The right to be heard guarantees every person the opportunity to make known his views effectively during an administrative procedure and before the adoption of any decision liable to affect his interests adversely. That right also requires the authorities to pay due attention to the observations thus submitted by the person concerned, examining carefully and impartially all the relevant aspects of the individual case and giving a detailed statement of reasons for their decision, the obligation to state reasons for a decision which are sufficiently specific and concrete to allow the person to understand why his application is being rejected is thus a corollary of the principle of respect for the rights of the defence. Therefore, the right of the applicant for asylum to be heard must apply fully to the procedure in which the competent national authority examines an application for international protection pursuant to rules adopted in the framework of the Common European Asylum System.

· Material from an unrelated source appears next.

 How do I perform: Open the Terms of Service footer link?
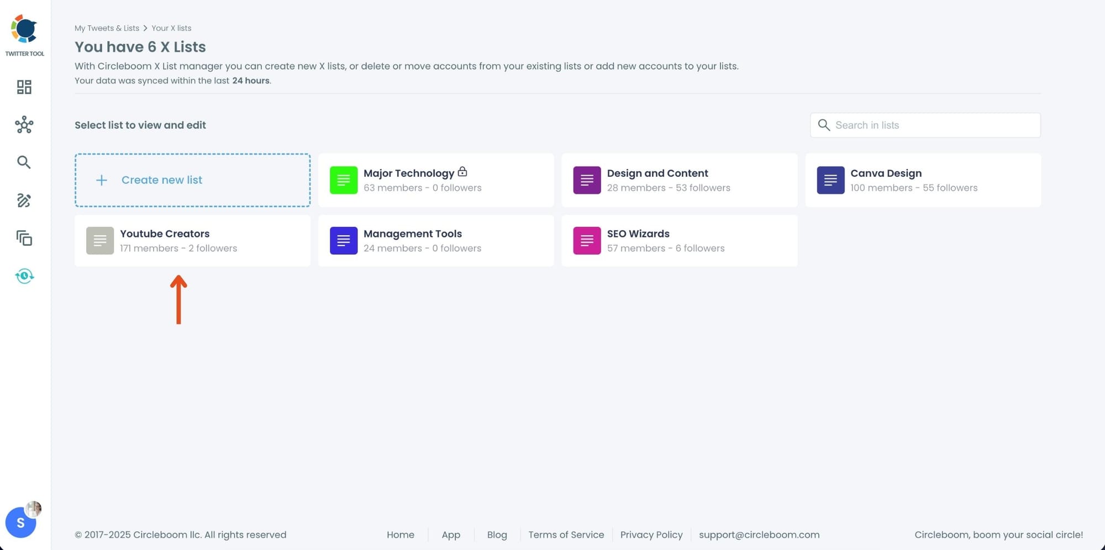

The Court cannot accept the view that, where an application for subsidiary protection is dealt with in a separate procedure [...], it is not necessary for the applicant to be heard again [...] Rather, when a Member State has chosen to establish two separate procedures, for examining asylum applications and applications for subsidiary protection, it is important that the applicant’s right to be heard, in view of its fundamental nature, be fully guaranteed in each of those two procedures.

The Court (First Chamber) ruled:

The requirement that the Member State concerned cooperate with an applicant for asylum, as stated in the second sentence of Article 4(1) of Council Directive 2004/83/EC of 29 April 2004 on minimum standards for the qualification and status of third country nationals or stateless persons as refugees or as persons who otherwise need international protection and the content of the protection granted, cannot be interpreted as meaning that, where a foreign national requests subsidiary protection status after he has been refused refugee status and the competent national authority is minded to reject that second application as well, the authority is on that basis obliged before adopting its decision to inform the applicant that it proposes to reject his application and notify him of the arguments on which it intends to base its rejection, so as to enable him to make known his views in that regard.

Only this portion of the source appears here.